> _Action item_
Once the line containing "Screen dimensions: 456x285" is found, please copy it and all lines after it through the end of the records, exactly, leaving out pictures.

Stored data entries
--

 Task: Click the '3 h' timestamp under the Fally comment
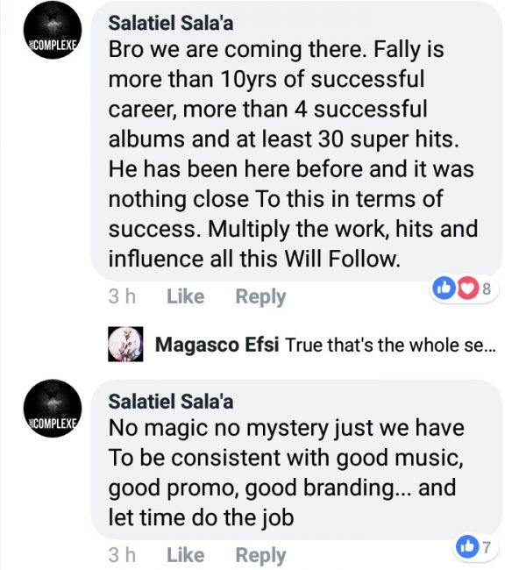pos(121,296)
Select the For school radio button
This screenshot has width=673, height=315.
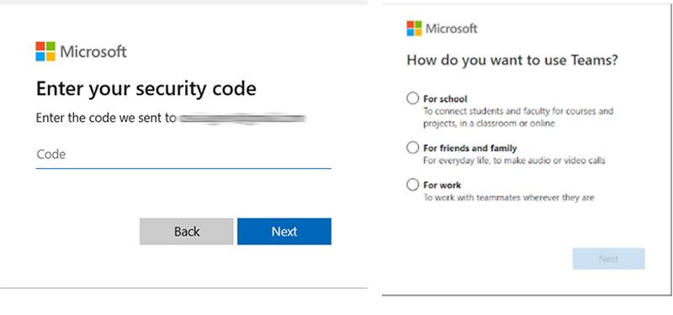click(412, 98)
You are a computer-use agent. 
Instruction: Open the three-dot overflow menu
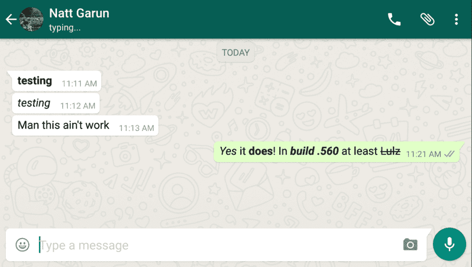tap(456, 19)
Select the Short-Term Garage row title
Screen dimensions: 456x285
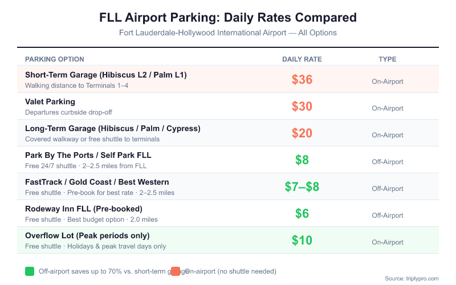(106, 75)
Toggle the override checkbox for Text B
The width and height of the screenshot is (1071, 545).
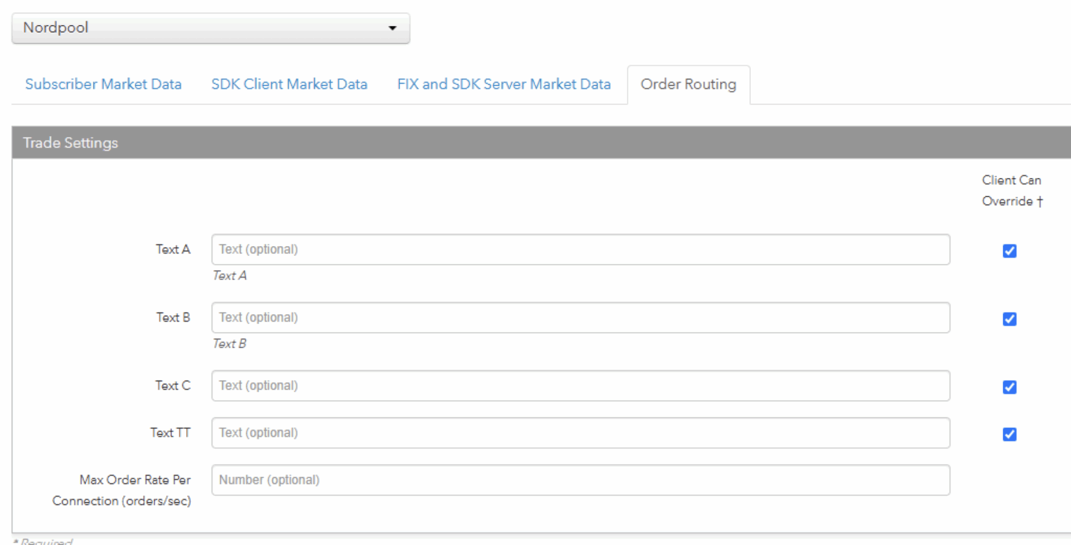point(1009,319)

--

> _Response_
Screen dimensions: 456x285
(106, 75)
Toggle the override checkbox for Text B
The width and height of the screenshot is (1071, 545).
point(1009,319)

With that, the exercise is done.